Recordó en el preciso instante en que hubo esa división entre ella y su reflejo, un verso importante que leyó recién en la universidad: Nel mezzo dil cammin di nostra vita. Treinta y cinco años tenía Dante entonces y dijo: en la mitad del camino de la vida. Le parecía a los veintitrés lejanos los treinta y cinco o la edad de Jesús, treinta y tres, siempre Jesús tendrá treinta y tres, ella solo lo tuvo una vez y lo recuerda como un episodio clave, el nacimiento de Walter. ¿Ese era el límite del camino que nos permite el cuerpo? Cuando las hojas de una planta se secan, hay que podarlas. Solo así crecen hojas verdes. De su cuerpo había brotado Walter, un árbol de extremidades firmes; el cuerpo de ella ha sufrido una poda para su nacimiento, es natural y necesario, es ley. Y sin embargo, sufre porque su reflejo es una predicción, una advertencia súbita de todo esto, de su desrealización, de la desaparición de su cuerpo, de la tienda, la vereda, la iglesia, el vitral e incluso no sabe, el sol: no habrá memoria de ella ni de Walter, ni de las personas que vendrán ni las que hace cientos de años han caminado por estos lugares, aborígenes o primeros colonos, abuelos de John, no los suyos, animales, y plantas que no saben de la tierra prometida, todos ellos que son ahora polvo y parte del paisaje. Extiende su pesar a todos los elementos del suelo y del aire para consolarse, porque ella es quien no reconoce ese cuerpo avejentado, ella es la afectada por las arrugas, sus minuteros, y le dicen: la mitad del camino de la vida. A fuerza de mirarse tanto, comienza a reconocerse porque el parpadeo de la imagen repite el ritmo del suyo. Ve por fin que detrás de las vitrinas hay maniquíes enternados.
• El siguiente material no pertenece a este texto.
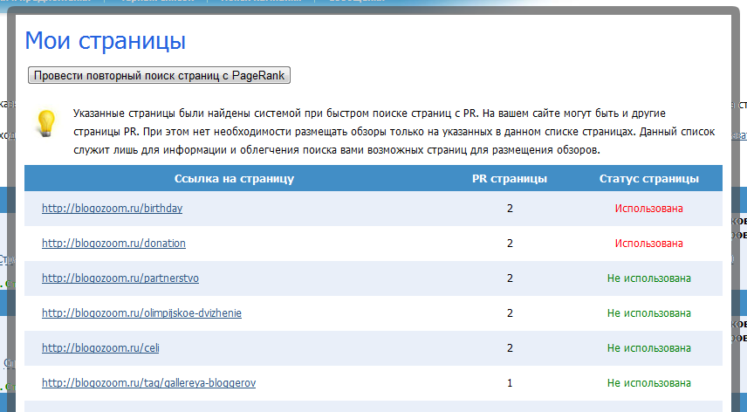
Task: Follow the blogozoom.ru/partnerstvo link
Action: 120,278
Quizá nunca se recupere del todo de su propia vista, o sí. Entra a la cafetería donde usualmente desayuna y se sienta en una mesa redonda que está debajo de las luces que, aunque de día, siempre están prendidas. Pide una taza de café y un pan de anís. Le traen primero el café y mira hacia la calle. La gente transita mucho de día, no se había dado cuenta. Piensa que Walter nació centenario, tiene sus años y los de John, así como ella tuvo los de sus padres y quizá abuelos o los de Dante y Cristo también, por eso tantas arrugas, se dice, mientras sus dedos tocan una melodía en la mesa al ritmo de los pensamientos. Quisiera, para olvidarse de todo esto, ir a comprar de una vez las flores que aunque cortadas y lejos de la tierra, parecerán vivas mañana en su mesa.